WIP: Weighted correlations #508

calum-chamberlain · 2022-08-05T02:15:06Z

What does this PR do?

Adds the ability to weight cross-correlations. Weights are currently expected to be in tr.stats.extra.weight for all stream correlation functions. This PR should be considering in tandem with #506

Why was it initiated? Any relevant Issues?

#445

PR Checklist

develop base branch selected?
This PR is not directly related to an existing issue (which has no PR yet).
All tests still pass.
Any new features or fixed regressions are be covered via new tests.
Any new or changed features have are fully documented.
Significant changes have been added to CHANGES.md.
~~- [ ] First time contributors have added your name to CONTRIBUTORS.md.~~

flixha · 2022-08-08T14:11:22Z

@calum-chamberlain From the current commits, it reads to me that you are right now intending to give one weight to each template, rather than weight each trace in the template during the correlation - is that right? Or were you also intending to let traces in each template be weighted, e.g. like fast_matched_filter can do?
Maybe it's too early to ask because it's still work in progress; I did a few tests with trace-weights in FMF and I think it would be promising to define trace weights based on the SNR of each trace in the template.

calum-chamberlain · 2022-08-08T22:00:47Z

I definitely intend to weight individual channels of individual templates in the same way that fast_matched_filter can.
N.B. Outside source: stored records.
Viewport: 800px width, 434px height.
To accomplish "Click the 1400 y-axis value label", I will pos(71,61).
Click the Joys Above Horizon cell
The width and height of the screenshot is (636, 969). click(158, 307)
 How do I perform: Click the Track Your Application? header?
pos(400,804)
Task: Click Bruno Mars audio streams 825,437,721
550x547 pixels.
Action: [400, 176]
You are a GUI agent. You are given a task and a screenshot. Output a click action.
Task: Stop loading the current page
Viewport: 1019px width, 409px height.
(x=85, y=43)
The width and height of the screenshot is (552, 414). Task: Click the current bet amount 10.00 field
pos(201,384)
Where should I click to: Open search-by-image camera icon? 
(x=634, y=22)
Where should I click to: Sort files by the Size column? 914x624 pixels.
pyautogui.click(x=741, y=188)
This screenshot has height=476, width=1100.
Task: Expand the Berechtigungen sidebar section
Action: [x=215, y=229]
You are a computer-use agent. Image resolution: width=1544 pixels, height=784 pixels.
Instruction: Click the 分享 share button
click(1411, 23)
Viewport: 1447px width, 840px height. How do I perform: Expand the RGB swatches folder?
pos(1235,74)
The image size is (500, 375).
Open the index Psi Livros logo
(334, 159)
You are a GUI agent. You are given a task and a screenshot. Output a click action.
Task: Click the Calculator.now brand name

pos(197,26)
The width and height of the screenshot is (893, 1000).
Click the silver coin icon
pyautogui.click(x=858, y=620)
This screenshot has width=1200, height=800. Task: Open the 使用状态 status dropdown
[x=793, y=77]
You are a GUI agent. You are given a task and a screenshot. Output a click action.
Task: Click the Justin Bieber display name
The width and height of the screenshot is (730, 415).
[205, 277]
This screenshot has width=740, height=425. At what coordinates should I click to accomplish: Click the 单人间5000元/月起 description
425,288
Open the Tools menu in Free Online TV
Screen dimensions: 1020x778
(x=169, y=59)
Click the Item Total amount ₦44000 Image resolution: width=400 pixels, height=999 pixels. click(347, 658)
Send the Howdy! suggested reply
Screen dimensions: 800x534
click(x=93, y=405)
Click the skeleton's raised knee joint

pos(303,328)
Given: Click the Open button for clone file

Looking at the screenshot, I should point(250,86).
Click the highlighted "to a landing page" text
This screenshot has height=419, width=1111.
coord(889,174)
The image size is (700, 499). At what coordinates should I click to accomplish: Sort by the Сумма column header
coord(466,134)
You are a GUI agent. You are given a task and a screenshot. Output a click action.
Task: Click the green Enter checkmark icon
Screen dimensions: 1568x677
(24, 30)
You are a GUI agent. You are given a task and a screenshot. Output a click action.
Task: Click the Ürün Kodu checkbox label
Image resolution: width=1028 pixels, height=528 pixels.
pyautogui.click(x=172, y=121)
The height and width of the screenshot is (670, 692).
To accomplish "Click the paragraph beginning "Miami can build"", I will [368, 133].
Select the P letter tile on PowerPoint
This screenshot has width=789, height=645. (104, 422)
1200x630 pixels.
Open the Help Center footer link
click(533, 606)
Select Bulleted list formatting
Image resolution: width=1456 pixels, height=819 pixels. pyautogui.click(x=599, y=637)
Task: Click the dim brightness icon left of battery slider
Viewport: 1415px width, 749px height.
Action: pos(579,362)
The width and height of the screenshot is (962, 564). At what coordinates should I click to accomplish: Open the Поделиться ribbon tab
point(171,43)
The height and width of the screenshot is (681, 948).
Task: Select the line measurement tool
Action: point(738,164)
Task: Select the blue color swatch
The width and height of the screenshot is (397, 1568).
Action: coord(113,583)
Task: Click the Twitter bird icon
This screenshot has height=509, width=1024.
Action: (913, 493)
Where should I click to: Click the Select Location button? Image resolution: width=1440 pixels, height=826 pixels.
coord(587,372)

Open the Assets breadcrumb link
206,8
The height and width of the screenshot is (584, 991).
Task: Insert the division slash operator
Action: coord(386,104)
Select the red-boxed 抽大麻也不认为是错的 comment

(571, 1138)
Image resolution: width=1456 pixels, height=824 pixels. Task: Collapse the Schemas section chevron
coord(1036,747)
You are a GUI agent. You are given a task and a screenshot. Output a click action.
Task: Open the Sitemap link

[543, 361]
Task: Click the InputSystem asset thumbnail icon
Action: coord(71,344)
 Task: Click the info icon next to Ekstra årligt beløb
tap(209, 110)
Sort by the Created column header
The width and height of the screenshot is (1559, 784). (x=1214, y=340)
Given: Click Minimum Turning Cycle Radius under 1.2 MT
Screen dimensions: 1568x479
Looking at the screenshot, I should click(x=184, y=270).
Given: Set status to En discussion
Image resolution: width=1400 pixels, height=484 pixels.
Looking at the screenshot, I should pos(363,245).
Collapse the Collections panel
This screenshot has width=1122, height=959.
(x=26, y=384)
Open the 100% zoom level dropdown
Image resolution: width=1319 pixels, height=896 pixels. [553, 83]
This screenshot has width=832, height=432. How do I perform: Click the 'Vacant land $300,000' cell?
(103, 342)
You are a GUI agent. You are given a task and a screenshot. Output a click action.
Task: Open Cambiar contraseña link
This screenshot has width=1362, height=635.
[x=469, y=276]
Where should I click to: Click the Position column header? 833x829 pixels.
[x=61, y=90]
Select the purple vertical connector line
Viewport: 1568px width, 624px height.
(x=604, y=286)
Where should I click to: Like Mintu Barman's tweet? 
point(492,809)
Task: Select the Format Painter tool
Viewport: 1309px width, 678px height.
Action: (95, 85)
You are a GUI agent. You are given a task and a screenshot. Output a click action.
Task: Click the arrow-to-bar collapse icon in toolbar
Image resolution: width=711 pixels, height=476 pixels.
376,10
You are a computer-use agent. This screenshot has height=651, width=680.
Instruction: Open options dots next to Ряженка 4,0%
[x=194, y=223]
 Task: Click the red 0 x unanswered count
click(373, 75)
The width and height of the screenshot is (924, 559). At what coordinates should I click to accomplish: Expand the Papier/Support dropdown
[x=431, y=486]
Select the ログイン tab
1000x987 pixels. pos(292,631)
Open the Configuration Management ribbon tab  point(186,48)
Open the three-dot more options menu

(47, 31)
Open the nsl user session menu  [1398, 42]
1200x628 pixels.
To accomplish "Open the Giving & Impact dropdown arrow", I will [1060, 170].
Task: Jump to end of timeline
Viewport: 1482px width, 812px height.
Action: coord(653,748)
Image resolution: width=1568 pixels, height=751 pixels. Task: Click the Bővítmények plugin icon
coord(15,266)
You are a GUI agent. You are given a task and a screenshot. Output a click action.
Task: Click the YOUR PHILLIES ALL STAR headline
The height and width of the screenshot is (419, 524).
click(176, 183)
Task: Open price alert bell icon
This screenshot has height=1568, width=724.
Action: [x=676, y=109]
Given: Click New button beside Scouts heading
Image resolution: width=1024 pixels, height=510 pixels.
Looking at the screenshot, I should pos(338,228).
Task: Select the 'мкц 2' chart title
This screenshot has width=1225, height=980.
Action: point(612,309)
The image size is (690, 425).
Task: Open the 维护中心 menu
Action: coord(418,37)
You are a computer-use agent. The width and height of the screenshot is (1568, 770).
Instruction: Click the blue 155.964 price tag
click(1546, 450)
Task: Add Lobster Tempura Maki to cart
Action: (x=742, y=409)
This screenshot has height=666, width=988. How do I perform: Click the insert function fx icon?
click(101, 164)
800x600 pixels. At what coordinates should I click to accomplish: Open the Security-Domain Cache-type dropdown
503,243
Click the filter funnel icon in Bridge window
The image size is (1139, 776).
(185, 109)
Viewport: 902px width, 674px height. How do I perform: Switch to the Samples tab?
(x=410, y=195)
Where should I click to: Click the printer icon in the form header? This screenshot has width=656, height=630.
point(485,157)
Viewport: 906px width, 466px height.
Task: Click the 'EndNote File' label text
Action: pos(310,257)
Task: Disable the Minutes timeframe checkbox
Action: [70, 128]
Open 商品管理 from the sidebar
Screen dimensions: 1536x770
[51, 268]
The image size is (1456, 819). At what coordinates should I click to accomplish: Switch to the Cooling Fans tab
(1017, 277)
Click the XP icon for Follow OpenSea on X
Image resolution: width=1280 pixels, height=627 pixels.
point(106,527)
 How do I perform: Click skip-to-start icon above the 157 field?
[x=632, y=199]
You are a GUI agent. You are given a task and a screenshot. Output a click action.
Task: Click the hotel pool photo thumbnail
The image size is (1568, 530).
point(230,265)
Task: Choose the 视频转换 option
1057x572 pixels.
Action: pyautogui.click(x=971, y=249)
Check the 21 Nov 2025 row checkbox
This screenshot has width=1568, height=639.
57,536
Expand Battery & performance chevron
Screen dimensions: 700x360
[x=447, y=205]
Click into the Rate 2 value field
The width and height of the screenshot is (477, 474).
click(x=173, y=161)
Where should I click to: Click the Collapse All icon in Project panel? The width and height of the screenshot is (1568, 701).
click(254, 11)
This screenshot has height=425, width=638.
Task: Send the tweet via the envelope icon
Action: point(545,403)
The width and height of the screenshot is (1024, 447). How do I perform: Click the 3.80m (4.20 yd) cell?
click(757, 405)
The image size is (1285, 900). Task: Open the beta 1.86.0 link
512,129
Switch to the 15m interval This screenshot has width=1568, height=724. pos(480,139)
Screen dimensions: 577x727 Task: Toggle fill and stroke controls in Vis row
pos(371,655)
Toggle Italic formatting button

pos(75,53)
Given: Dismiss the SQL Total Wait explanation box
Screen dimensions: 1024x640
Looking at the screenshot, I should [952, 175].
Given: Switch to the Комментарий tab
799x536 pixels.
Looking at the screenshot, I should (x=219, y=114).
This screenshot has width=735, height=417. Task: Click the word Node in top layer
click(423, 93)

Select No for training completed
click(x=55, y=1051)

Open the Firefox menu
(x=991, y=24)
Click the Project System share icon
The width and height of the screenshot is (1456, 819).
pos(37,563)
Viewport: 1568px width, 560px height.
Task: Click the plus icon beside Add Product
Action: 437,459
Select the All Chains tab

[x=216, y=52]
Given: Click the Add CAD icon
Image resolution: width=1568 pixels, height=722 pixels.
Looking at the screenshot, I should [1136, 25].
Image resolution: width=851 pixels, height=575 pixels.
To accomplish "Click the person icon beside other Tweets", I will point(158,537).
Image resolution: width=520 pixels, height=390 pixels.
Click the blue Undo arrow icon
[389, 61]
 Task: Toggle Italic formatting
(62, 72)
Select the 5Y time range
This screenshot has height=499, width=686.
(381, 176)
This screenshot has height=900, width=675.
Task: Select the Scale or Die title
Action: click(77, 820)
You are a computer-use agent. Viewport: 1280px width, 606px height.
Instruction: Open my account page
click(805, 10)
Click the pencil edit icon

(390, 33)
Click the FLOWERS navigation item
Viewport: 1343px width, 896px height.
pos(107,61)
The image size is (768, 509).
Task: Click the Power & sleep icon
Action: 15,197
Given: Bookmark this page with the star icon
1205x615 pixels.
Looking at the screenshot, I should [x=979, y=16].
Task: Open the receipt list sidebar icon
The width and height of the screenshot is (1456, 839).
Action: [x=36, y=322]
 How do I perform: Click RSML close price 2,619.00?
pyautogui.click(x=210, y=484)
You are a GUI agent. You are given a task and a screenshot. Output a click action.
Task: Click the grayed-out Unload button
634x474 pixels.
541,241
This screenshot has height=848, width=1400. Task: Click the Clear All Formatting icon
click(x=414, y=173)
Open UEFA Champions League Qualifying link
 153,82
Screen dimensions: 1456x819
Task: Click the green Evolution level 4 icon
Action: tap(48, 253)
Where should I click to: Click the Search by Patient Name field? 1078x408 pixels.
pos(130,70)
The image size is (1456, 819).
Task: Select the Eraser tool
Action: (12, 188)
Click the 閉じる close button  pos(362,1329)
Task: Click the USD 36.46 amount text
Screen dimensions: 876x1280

This is supported by these commits (I think!).

The array correlation functions that take multiple templates and one "stream" work on single-channel data, so only one weight per template is passed. The weights are extracted from the templates in the _get_array_dicts function here and are in the same shape as the pads (one for each trace of each template).

There are a lot of small changes to the correlation code to support this, and I might keep this PR separate from another PR that would actually open up the interface to make templates with weights.

flixha · 2023-01-05T14:03:30Z

Right now it's possible to set trace weights greater 1, and then one can run into an AssertionError when the detect_val is greater than the number of channels in

EQcorrscan/eqcorrscan/core/match_filter/detection.py

Line 97 in f5b8aa5

assert abs(self.detect_val) <= self.no_chans

To solve that, here are some options:

do not allow weights to be larger than 1 / smaller than -1
allow detect_val to become greater than number of channels.
for each template, normalize weights according to the number of nonzero weights (i.e., weights for real channels, excluding nan-channels etc.).

All options have an effect on the detection results with threshold_type='absolute' and 'av_chan_corr' that may be a bit hard to follow / interpret. With MAD-threshold the results should be independent of the normalization, except for very small weights below the stability threshold that matters in some correlation backends. I prefer option 3 because I think that the absolute detection values are still somewhat interpretable compared compared to the other options.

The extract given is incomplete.